If the water level continuously increases for the next eight sampling events, relationship between water level and calcium concentration can lead to false negative detection. Table 2 lists the hypothetical FWCs of calcium in response to an increase trend of the water level. Starting at the second sampling event, a leakage with 3 standard deviation units over the background is added to the concentrations. However, the combined Shewhart-CUSUM control procedure indicates that the process stays in control (Table 2).

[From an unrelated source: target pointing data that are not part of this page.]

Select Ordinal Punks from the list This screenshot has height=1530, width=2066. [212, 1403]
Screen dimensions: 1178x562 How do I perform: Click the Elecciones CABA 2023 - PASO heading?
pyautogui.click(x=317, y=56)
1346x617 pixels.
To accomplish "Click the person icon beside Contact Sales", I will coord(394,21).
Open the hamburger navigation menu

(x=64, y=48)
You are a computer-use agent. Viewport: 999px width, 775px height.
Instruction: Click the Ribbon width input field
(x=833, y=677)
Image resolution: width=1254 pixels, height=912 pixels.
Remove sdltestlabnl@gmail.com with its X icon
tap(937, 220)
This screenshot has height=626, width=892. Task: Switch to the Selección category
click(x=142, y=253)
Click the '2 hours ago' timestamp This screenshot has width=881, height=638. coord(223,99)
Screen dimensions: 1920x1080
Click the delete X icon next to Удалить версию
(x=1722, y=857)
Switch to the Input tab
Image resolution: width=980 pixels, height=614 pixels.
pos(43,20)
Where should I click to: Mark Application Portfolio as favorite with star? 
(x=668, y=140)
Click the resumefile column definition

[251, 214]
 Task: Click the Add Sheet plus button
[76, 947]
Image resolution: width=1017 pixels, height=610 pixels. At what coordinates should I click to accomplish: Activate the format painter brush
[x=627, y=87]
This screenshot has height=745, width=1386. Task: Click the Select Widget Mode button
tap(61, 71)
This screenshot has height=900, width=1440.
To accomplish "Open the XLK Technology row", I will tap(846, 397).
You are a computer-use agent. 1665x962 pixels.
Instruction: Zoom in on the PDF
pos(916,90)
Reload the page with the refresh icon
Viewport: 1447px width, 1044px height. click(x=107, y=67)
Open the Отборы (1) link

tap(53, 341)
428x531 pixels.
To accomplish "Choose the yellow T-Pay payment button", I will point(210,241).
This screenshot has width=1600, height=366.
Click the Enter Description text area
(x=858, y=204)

Table 2 Example dataset for eight future sampling events in response to increase of water level

Clearly, the combined control charts cannot detect such a leakage because of the effect of water level. The out-of-control length is very long. In fact, the CUSUM control procedure shows out-of-control only when the leakage is 4 standard deviation units, whereas the Shewhart control procedure shows out-of-control when the leakage is 5 standard deviation units. The false negative detection for leakage less than 4 standard deviation units is caused by the effect of water level on the water quality at the spring. Therefore, inadequate characterization of the temporal variations of water quality and their influencing factors at karst springs can lead to failure of groundwater monitoring programs at landfill sites. Springs are viable monitoring locations in karst terranes at landfill sites, however, development of robust statistical evaluation plan requires a comprehensive understanding of the karst system and knowledge of the assumptions involved in the statistical tests.

Conclusions

Inter-location comparisons are not valid in karst spring monitoring because of spatial variability of karst aquifers. Intra-spring monitoring is preferred. In intra-spring comparisons, the statistical tests must address the temporal variations of the water-quality at the springs. When storm-driven sampling take place over hydrographs, FWC can be used to represent the average concentrations of each sampling event, and combined Shewhart-CUSUM control procedures can be developed to evaluate whether the processes are in control. The most important issue that affects the power of the combined control procedures is whether the natural factors that may affect the FWC of each chemical constituent has been thoroughly studied and properly compensated. Springs are viable monitoring locations in karst terranes at landfill sites, however, successful interpretation of data collected at the springs requires development of a robust statistical evaluation plan, which relies on a comprehensive understanding of the karst system and knowledge of the assumptions involved in the statistical tests.